* WHAT YOU WILL DO *
From the data below, set down exactly the lines between the one holding "Novità (428, 38)" and the one holding "Orecchini donna (192, 2083)", inclusive, and no others.

*** Opening MATERIAL FOR THIS EXERCISE ***

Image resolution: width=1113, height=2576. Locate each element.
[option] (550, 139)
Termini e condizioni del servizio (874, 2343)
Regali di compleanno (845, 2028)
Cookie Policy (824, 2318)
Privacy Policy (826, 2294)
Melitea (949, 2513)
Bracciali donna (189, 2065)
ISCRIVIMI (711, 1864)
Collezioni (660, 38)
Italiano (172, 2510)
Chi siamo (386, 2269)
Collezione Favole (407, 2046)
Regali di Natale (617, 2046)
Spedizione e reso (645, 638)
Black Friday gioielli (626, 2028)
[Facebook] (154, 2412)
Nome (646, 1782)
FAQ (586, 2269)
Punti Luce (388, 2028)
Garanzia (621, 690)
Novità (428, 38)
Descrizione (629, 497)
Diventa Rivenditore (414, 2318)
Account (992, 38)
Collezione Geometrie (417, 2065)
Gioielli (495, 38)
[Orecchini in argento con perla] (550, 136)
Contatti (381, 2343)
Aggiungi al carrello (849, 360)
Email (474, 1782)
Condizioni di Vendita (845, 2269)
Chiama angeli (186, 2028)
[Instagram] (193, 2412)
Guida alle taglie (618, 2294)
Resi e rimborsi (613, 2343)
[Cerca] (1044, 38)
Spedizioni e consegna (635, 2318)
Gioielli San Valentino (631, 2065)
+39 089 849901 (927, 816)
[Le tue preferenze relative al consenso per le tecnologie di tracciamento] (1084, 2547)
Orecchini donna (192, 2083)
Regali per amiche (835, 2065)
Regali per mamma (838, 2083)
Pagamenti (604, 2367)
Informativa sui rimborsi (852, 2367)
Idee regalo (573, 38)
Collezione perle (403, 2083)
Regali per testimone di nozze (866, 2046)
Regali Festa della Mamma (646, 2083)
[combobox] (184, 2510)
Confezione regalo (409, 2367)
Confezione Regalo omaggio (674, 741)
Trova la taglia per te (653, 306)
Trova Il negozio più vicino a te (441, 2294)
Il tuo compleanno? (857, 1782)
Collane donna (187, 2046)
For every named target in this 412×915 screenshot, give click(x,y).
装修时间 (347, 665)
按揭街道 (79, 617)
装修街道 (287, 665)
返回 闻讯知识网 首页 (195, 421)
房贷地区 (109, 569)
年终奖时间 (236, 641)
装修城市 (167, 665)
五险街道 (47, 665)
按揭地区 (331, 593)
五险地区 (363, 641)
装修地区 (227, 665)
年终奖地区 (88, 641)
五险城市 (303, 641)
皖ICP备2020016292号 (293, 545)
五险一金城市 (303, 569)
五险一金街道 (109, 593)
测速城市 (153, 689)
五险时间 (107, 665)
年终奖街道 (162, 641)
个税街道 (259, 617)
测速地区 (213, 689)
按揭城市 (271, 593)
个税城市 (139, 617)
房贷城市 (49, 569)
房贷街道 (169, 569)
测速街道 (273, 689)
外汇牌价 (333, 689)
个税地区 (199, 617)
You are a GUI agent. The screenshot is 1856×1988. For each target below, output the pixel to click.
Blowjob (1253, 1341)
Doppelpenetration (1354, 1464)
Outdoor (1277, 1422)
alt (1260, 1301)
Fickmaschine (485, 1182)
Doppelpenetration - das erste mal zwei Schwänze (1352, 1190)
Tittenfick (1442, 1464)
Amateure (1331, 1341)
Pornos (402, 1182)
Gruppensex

*** Closing MATERIAL FOR THIS EXERCISE ***

* ANSWER TO THIS PROBLEM *
Novità (428, 38)
Descrizione (629, 497)
Diventa Rivenditore (414, 2318)
Account (992, 38)
Collezione Geometrie (417, 2065)
Gioielli (495, 38)
[Orecchini in argento con perla] (550, 136)
Contatti (381, 2343)
Aggiungi al carrello (849, 360)
Email (474, 1782)
Condizioni di Vendita (845, 2269)
Chiama angeli (186, 2028)
[Instagram] (193, 2412)
Guida alle taglie (618, 2294)
Resi e rimborsi (613, 2343)
[Cerca] (1044, 38)
Spedizioni e consegna (635, 2318)
Gioielli San Valentino (631, 2065)
+39 089 849901 (927, 816)
[Le tue preferenze relative al consenso per le tecnologie di tracciamento] (1084, 2547)
Orecchini donna (192, 2083)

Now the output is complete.